In the late 19th and early 20th centuries, many American children first became acquainted with baseball through the baseball cards that came packaged with sticks of chewing gum. Two of the most famous brands that included baseball cards as a marketing promotion were Beeman’s Pepsin Gum and Goudey Gum Company.

Beeman’s Pepsin Gum originated in New Jersey in the 1880s. It was a very popular stick of chewing gum, known for its distinctive pink wrapper. In the 1890s, Beeman’s began including small pictures of baseball players on some of their gum wrappers as a way to help market the brand to young baseball fans. These early baseball cards were simply small cardboard advertisements pasted onto or printed directly on the pink gum wrappers. They featured active major league players and provided statistics and information to teach children about the modern game of baseball.

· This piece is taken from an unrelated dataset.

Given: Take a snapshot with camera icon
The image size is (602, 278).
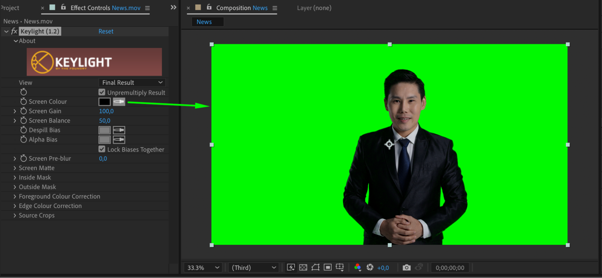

In the early 1900s, Beeman’s discontinued using player images directly on their gum wrappers. They began inserting whole baseball cards – separate cardboard pieces not attached to the gum wrapper – inside some packs of their pink sticks of gum. These were the earliest true standalone baseball cards packaged with gum. They were typically smaller than modern cards, often just over 2 inches wide, and featured an image of a single player on the front with stats or a small biography on the back. Beeman’s gum with included baseball cards remained popular with children through the 1910s.

The most famous early baseball card company, however, was the Goudey Gum Company, based in Boston. In 1913, they began including baseball cards with some packs of their popular Goudey Gum. The Goudey cards were significantly larger than earlier baseball cards, measuring approximately 3 × 5 inches each. This established the standard size that would be used in baseball cards for decades. The 1913 series featured 161 total cards, each with a color image of an individual player on the front. On the back was usually a shorter biography and the player’s vital stats.

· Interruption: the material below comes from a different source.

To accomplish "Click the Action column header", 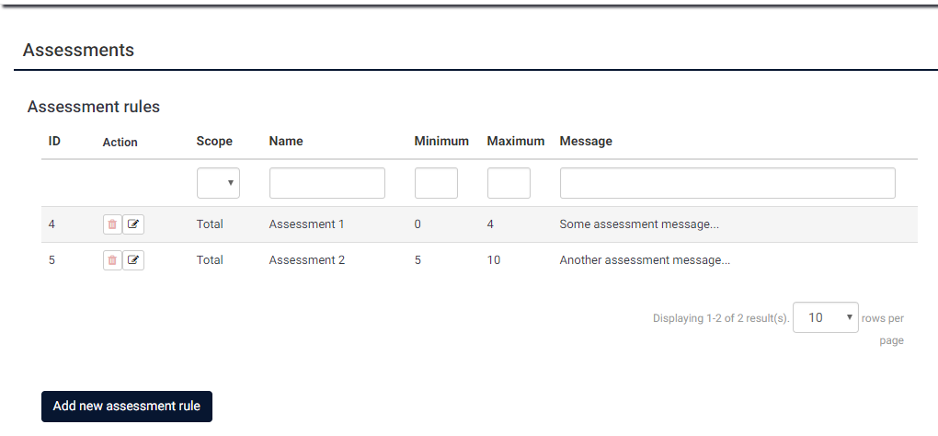I will [x=120, y=143].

Goudey Gum continued to include new series of baseball cards in their gum packs annually through the mid-1910s. Their 1915 and 1917 series stood out for introducing color tinting and color images on some cards for the first time. The vivid color portraits and sleek design of Goudey cards helped turn them into coveted collectibles for children across America. Youngsters would eagerly snap the gum and trade or save the cards to assemble complete sets.

In the 1920s and 30s, several other chewing gum companies followed Goudey’s lead in packaging baseball cards to boost gum sales. Some of the most notable included Diamond Gum, Victor Gum, Fleming’s Cigarettes & Gum Company, and Goodies Gum Company. Each included their own original baseball card sets right in gum wrappers or packs. Titles like “Diamond Stars”, “Victor All-Americans”, and “Fleer Pros” featured even more vivid color images of rising young stars and established greats of the time like Babe Ruth and Lou Gehrig.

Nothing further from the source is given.